Source data: Begin
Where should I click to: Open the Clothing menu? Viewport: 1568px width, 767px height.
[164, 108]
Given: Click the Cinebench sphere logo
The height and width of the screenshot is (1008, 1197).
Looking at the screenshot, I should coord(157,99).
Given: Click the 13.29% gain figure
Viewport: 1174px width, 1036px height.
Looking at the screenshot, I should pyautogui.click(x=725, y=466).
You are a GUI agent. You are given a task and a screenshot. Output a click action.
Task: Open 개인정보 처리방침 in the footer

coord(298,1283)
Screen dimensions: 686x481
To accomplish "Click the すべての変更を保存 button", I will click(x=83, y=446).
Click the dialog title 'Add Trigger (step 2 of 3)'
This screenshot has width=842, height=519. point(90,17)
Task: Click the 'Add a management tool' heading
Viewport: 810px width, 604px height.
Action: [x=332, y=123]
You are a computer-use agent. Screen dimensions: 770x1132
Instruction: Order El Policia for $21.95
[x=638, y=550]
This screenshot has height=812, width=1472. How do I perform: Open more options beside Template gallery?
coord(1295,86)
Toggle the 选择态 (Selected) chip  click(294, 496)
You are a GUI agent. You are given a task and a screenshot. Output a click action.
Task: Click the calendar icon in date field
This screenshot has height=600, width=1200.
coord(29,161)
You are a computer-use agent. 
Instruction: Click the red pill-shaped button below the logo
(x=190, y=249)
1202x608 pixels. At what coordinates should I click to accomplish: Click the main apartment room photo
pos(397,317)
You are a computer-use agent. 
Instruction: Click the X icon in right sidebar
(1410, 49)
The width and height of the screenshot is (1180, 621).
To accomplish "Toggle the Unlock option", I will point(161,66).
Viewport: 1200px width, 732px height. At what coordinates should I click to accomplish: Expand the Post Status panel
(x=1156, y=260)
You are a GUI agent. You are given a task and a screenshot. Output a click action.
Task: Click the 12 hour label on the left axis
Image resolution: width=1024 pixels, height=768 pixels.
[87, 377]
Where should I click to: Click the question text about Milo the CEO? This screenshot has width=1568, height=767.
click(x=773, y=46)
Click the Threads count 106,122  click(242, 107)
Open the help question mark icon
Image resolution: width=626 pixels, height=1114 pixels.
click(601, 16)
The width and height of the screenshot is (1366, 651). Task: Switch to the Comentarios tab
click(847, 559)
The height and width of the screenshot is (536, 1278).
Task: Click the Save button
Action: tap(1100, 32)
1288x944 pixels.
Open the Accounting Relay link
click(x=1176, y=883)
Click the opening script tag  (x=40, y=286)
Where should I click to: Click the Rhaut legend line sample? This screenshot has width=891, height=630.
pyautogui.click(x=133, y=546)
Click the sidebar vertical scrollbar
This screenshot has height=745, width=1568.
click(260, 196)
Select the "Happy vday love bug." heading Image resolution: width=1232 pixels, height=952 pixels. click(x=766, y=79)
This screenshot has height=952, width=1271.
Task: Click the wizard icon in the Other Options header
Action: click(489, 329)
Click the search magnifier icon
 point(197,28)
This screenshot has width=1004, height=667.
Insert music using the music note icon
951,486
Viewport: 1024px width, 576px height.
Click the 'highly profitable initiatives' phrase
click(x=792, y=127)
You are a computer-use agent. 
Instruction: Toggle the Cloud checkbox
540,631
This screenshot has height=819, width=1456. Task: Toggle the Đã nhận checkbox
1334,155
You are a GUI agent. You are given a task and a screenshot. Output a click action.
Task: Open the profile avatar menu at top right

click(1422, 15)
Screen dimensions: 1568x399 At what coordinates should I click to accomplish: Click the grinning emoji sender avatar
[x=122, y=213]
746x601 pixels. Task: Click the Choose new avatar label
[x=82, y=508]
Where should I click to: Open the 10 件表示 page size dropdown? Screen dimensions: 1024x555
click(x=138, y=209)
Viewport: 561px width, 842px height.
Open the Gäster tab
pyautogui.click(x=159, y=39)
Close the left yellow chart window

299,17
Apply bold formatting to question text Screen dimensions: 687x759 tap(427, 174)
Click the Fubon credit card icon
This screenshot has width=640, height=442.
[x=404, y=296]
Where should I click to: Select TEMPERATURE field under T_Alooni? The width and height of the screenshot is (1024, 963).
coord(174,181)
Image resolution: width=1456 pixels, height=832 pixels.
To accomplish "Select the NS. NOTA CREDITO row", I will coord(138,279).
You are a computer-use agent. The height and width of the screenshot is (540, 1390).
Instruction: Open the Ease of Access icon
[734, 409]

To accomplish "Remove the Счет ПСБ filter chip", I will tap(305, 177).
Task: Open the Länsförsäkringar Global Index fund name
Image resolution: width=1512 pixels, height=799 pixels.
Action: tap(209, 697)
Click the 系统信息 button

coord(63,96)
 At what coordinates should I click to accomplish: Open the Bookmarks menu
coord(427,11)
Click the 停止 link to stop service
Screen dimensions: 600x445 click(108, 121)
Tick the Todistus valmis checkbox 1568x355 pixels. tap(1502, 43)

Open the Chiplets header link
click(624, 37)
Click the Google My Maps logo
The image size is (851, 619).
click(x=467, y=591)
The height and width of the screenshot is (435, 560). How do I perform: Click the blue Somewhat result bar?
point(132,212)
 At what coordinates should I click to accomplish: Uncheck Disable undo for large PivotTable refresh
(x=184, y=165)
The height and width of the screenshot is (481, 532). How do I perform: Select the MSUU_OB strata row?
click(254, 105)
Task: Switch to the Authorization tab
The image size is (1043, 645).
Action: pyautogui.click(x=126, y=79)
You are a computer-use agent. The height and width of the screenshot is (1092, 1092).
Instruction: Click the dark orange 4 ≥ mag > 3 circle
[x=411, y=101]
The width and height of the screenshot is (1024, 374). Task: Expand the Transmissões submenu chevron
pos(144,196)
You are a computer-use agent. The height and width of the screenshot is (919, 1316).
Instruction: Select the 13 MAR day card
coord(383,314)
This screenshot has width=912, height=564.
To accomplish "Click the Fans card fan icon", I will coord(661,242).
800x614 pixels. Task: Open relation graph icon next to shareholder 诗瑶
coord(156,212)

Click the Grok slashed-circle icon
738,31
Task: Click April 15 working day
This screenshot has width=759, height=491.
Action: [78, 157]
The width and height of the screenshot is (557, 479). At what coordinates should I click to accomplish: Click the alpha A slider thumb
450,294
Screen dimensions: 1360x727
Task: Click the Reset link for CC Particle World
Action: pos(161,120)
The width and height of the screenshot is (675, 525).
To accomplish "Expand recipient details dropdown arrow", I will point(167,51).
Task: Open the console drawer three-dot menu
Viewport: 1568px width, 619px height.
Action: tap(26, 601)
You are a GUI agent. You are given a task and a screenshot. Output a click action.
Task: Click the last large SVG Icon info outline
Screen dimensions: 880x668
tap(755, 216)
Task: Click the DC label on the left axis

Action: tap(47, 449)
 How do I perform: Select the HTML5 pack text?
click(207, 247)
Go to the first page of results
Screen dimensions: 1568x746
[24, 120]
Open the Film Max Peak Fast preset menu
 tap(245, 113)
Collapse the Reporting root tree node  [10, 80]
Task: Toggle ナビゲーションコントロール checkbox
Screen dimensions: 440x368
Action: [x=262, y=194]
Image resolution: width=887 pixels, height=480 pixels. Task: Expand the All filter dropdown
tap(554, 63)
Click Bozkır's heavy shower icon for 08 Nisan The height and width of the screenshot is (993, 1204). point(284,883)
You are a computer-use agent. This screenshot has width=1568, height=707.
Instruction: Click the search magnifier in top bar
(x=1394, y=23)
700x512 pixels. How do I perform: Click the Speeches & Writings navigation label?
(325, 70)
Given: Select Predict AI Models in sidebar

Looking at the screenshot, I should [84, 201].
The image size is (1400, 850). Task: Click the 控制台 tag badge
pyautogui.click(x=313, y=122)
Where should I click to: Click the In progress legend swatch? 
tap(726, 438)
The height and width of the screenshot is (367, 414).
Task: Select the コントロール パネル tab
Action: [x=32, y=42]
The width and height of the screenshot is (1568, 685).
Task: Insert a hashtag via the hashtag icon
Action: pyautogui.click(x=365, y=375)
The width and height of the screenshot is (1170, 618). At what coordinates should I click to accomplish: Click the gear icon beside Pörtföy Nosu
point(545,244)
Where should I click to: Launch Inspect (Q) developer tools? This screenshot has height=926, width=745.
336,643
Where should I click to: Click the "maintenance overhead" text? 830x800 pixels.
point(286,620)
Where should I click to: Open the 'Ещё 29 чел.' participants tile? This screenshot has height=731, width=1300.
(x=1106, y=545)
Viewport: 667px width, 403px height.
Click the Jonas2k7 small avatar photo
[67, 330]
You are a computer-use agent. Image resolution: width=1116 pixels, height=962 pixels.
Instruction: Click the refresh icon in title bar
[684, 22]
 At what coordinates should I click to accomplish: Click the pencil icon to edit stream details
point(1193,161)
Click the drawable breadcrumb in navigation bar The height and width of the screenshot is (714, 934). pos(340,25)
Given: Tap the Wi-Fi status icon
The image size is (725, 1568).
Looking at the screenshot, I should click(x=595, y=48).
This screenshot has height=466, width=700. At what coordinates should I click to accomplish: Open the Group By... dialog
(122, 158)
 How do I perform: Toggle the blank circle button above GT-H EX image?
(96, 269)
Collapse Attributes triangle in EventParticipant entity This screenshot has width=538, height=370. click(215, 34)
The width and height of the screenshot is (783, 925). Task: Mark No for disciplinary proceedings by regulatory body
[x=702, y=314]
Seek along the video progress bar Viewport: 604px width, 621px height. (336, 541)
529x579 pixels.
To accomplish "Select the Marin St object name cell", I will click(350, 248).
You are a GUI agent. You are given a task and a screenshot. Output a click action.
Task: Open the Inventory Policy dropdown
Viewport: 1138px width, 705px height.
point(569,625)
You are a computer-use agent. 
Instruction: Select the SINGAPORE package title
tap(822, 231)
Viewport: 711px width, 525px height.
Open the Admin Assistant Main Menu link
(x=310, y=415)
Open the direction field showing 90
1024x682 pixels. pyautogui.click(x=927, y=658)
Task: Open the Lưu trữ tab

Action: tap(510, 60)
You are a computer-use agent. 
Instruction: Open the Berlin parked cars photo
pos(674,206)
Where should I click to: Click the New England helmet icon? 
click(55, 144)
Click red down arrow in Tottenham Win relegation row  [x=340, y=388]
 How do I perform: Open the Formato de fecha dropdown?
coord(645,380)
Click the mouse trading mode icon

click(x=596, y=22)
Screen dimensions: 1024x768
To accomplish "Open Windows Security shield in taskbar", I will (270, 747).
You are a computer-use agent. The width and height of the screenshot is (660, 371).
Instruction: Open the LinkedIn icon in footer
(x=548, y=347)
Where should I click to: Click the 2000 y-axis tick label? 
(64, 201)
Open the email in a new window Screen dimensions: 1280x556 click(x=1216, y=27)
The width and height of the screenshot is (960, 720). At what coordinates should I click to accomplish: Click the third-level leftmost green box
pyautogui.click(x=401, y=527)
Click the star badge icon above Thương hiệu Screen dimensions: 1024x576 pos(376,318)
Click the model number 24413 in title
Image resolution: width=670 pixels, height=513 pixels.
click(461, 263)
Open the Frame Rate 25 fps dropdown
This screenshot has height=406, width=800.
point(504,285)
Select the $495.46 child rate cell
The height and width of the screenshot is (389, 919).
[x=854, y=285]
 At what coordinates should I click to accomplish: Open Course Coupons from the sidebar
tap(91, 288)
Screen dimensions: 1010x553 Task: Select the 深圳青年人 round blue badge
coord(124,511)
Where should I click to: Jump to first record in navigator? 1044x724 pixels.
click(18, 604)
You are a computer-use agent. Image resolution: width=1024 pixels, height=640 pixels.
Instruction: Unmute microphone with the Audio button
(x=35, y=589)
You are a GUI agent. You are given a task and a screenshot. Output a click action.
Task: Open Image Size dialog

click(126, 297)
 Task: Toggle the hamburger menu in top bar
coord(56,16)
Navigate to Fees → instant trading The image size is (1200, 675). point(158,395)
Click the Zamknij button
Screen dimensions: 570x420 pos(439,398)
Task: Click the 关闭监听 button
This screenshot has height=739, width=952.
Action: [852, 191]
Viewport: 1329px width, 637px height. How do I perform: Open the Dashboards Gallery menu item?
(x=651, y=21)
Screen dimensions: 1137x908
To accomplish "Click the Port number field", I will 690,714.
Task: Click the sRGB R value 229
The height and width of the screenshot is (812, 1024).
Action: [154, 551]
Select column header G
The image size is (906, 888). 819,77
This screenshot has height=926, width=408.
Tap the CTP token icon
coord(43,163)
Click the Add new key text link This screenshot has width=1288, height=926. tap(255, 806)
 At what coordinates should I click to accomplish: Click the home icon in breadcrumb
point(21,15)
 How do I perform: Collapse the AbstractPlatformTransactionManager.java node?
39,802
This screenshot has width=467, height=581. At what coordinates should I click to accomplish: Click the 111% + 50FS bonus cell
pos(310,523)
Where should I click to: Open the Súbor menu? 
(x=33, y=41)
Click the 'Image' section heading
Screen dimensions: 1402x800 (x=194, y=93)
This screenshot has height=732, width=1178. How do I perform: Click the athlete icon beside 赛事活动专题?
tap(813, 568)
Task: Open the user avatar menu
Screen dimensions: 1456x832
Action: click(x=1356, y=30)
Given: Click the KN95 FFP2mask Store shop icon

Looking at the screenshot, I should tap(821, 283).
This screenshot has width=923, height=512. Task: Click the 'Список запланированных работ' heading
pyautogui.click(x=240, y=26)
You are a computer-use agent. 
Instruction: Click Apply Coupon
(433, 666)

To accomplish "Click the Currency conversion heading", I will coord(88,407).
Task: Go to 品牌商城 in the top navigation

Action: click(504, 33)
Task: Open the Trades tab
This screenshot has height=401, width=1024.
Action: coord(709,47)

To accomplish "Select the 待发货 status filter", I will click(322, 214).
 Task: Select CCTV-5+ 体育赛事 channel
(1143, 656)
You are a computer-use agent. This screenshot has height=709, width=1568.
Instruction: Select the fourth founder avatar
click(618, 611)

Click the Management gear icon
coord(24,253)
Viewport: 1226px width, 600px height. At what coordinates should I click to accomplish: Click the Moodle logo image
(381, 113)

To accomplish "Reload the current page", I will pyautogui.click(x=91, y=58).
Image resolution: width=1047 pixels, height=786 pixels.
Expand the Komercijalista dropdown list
Source data: End
Description of the task = Take from the entries every line that has the string "will".

Reply to the exercise =
To accomplish "Click the すべての変更を保存 button", I will click(x=83, y=446).
To accomplish "Toggle the Unlock option", I will point(161,66).
To accomplish "Select the NS. NOTA CREDITO row", I will coord(138,279).
To accomplish "Remove the Счет ПСБ filter chip", I will tap(305, 177).
To accomplish "Click the Fans card fan icon", I will coord(661,242).
To accomplish "Expand recipient details dropdown arrow", I will point(167,51).
To accomplish "Select the Marin St object name cell", I will click(350, 248).
To accomplish "Open Windows Security shield in taskbar", I will (270, 747).
To accomplish "Click the Port number field", I will 690,714.
To accomplish "Click the Currency conversion heading", I will coord(88,407).
To accomplish "Select the 待发货 status filter", I will click(322, 214).
To accomplish "Reload the current page", I will pyautogui.click(x=91, y=58).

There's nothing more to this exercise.